Svitolina’s husband, French player Gael Monfils, finished his first-round five-set win after midnight on Tuesday night/Wednesday morning. She watched that match on a computer before going to sleep ahead of her 11 a.m. start Wednesday.

“This morning, he told me, ‘I’m coming to your match, so make it worth it,'” she joked on Tennis Channel. “I was like, OK, no pressure.

“I don’t know what he’s doing here now. He should be resting.”

Also Wednesday, 108th-ranked Australian Thanasi Kokkinakis ousted three-time major champion Stan Wawrinka of Switzerland 3-6, 7-5, 6-3, 6-7 (4), 6-3 in four and a half hours. Wawrinka’s exit leaves Novak Djokovic as the lone man in the draw who has won the French Open and Djokovic and Carlos Alcaraz as the lone men left who have won any major.

The top seed Alcaraz beat 112th-ranked Taro Daniel of Japan 6-1, 3-6, 6-1, 6-2. The Spaniard gets 26th seed Denis Shapovalov of Canada in the third round. Djokovic, the No. 3 seed, swept 83rd-ranked Hungarian Marton Fucsovics 7-6 (2), 6-0, 6-3 to reach a third-round date with 29th seed Alejandro Davidovich Fokina of Spain.

FRENCH OPEN DRAWS: Women | Men | Broadcast Schedule

Svitolina made at least one major quarterfinal every year from 2017 through 2021, including the semifinals at Wimbledon and the U.S. Open in 2019. She married Monfils one week before the Tokyo Olympics, then won a singles bronze medal.

Svitolina played her last match before maternity leave on March 24, 2022, one month after Russia invaded her country. She gave birth to daughter Skai on Oct. 15.

Svitolina returned to competition in April. Last week, she won the tournament preceding the French Open, sweeping Blinkova to improve to 17-3 in her career in finals. She’s playing on a protected ranking of 27th after her year absence and, now, on a seven-match win streak.

“It was always in my head the plan to come back, but I didn’t put any pressure on myself, because obviously with the war going on, with the pregnancy, you never know how complicated it will go,” she said. “I’m as strong as I was before, maybe even stronger, because I feel that I can handle the work that I do off the court, and match by match I’m getting better. Also mentally, because mental can influence your physicality, as well.”

Svitolina said she’s motivated by goals to attain before she retires from the sport and to help Ukraine, such as donating her prize money from last week’s title in Strasbourg.
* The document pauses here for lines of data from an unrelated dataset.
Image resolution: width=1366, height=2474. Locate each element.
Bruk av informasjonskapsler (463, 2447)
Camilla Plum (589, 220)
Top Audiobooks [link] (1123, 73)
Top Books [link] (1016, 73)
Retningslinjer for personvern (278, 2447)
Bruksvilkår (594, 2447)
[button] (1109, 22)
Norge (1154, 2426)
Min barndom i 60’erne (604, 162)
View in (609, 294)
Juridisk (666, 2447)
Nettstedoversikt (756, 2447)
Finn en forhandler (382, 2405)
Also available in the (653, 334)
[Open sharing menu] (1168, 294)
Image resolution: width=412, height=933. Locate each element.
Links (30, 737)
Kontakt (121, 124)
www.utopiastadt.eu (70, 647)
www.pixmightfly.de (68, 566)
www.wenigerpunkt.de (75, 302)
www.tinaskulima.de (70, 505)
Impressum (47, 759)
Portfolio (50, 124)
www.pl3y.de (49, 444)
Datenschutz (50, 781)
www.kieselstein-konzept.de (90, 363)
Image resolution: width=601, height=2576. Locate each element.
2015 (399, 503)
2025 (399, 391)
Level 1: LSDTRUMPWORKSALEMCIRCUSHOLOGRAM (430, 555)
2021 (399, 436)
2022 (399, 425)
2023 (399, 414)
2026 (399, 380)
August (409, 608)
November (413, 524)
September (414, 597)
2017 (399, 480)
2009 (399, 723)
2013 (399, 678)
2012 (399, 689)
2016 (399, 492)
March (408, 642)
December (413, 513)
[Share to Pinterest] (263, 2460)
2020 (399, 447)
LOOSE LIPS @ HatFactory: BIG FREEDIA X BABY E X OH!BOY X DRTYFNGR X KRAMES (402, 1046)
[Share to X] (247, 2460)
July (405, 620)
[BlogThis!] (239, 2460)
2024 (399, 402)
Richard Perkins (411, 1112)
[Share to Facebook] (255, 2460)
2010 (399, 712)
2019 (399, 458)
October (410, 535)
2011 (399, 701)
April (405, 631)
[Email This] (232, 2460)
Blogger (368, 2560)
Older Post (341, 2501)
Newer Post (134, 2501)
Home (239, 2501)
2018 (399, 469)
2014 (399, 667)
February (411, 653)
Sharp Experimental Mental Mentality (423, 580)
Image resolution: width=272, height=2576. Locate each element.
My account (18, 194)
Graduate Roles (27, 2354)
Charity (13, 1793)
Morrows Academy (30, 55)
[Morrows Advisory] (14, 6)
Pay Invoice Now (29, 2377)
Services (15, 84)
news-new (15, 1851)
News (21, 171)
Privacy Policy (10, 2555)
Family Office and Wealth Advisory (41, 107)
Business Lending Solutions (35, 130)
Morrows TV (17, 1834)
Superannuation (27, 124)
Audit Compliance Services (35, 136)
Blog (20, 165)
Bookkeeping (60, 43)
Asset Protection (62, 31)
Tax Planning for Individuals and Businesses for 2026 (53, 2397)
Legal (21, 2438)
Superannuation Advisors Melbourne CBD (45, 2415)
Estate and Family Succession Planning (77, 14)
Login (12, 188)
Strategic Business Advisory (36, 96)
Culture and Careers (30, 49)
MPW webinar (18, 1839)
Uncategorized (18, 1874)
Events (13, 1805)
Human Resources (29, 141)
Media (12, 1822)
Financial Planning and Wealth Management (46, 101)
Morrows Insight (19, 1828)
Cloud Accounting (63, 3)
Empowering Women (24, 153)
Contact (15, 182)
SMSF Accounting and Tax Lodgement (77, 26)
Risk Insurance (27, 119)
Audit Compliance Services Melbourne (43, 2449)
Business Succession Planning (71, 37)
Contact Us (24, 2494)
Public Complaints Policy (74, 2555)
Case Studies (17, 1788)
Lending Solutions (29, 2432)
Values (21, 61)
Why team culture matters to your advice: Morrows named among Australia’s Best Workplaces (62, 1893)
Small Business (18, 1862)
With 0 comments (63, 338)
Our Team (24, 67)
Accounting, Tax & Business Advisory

“These moments bring joy to people of Ukraine, to the kids as well, the kids who loved to play tennis before the war, and now maybe they don’t have the opportunity,” she said. “But these moments that can motivate them to look on the bright side and see these good moments and enjoy themselves as much as they can in this horrible situation.”

Svitolina was born in Odesa and has lived in Kharkiv, two cities that have been attacked by Russia.

“I talk a lot with my friends, with my family back in Ukraine, and it’s a horrible thing, but they are used to it now,” she said. “They are used to the alarms that are on. As soon as they hear something, they go to the bomb shelters. Sleepless nights. You know, it’s a terrible thing, but they tell me that now it’s a part of their life, which is very, very sad.”

Svitolina noted that she plays with a flag next to her name — unlike the Russians and Belarusians, who are allowed to play as neutral athletes.

“When I step on the court, I just try to think about the fighting spirit that all of us Ukrainians have and how Ukrainians are fighting for their values, for their freedom in Ukraine,” she said, “and me, I’m fighting here on my own front line.”

Svitolina said that she’s noticed “a lot of rubbish” concerning how tennis is reacting to the war.

“We have to focus on what the main point of what is going on,” she said. “Ukrainian people need help and need support. We are focusing on so many things like empty words, empty things that are not helping the situation, not helping anything.

“I want to invite everyone to focus on helping Ukrainians. That’s the main point of this, to help kids, to help women who lost their husbands because they are at the war, and they are fighting for Ukraine.

“You can donate. Couple of dollars might help and save lives. Or donate your time to something to help people.”